Era incansable. Bailaba toda la noche sin
descansar, consumiendo paquete de
esperma tras paquete
de esperma. Yo no sé
si la esperma derretida
que caía en sus manos
la quemaba o no. Ella
bailaba extasiada por
el llamador, por el
tambor mayor, por el
guache y,
especialmente, por la
flauta´e millo que la
transportaba yo no se
adonde. Si era
elegante llevando su
chaza en la cabeza, en la cumbiamba era
majestuosa, inconmensurable...
Los muchachos íbamos a todos estos
eventos, además de a verrochar, a ver
bailar a Juana Rosa, a Genoveva, a
Justiniana, a la Copona, a Juanchito- el
cumbiambero del barrio El Banquito- al
burrito Arias, Amaranto de León, el único
magnífico acordeonero del pueblo, a Félix
Mozo y a otros que no recuerdo su
nombre.

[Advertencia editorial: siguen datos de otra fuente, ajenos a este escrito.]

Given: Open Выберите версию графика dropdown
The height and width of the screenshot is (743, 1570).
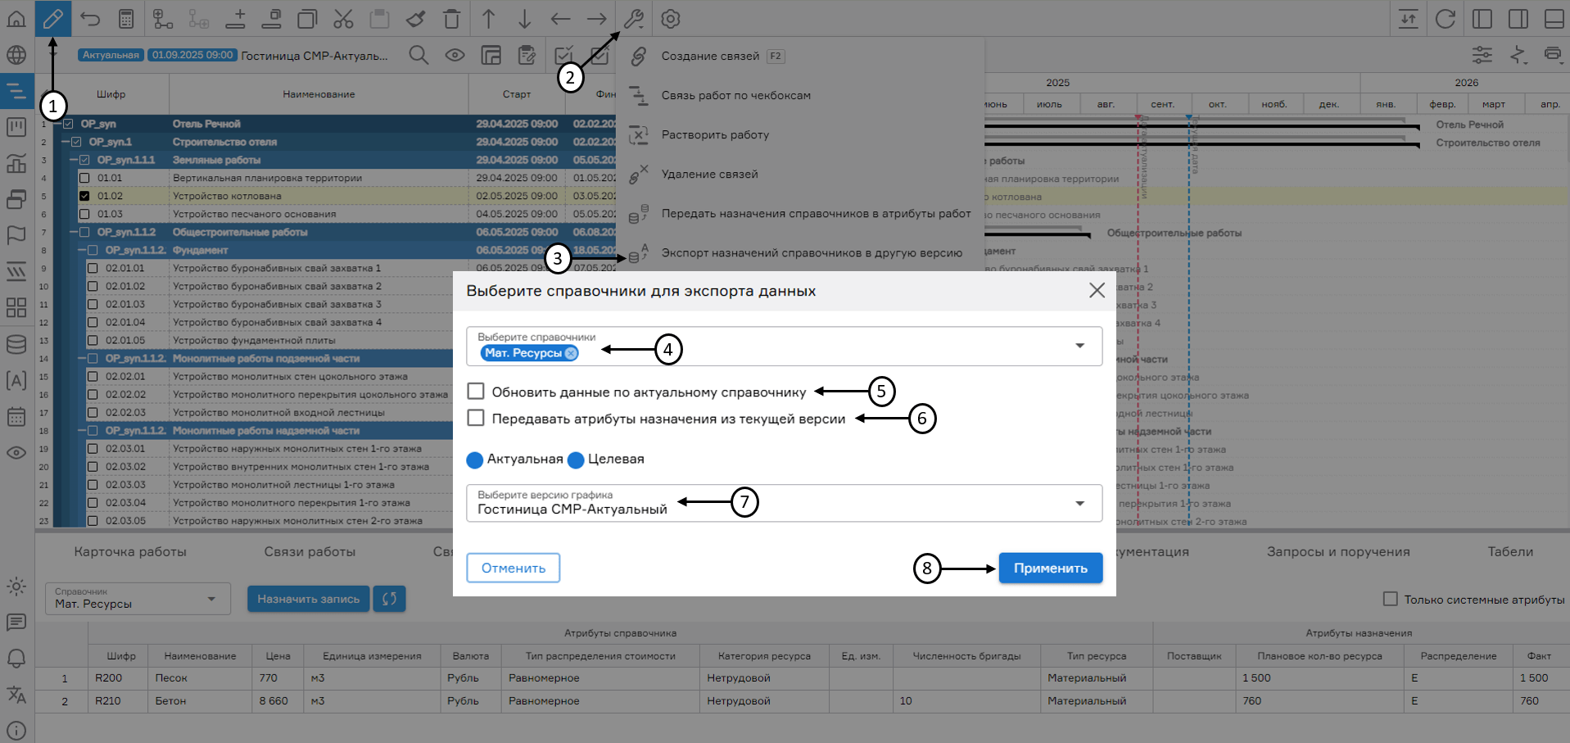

Allí aprendíamos los secretos de
nuestros bailes y nuestra música.
Transcurrieron años y años. Fuimos
creciendo. Siempre le comprábamos
dulces a Justiniana. Ella vivía de su
negocio y nosotros éramos felices. Su
fama de peleadora parlanchina fue
creciendo hasta el punto que en la plaza
del Palacio Municipal levantaron en
granito pulido un obelisco que la gente
dice es la lengua de Justiniana y llega más
arriba del cuarto piso. Seguimos
creciendo y salimos del pueblo a seguir
nuestros estudios. Unos a Bogotá, otros a
Tunja, Ocaña, Barranquilla. Mis
hermanos y yo, a Santa Marta. Después
de muchos años sin ir al pueblo, regreso y
lo primero que se me ocurre preguntar a
mi hermano es: -"Joselito, qué hay de
Justiniana?" -"Por ahí está. Ya no vende
dulces. Ahora tiene una casa de putas".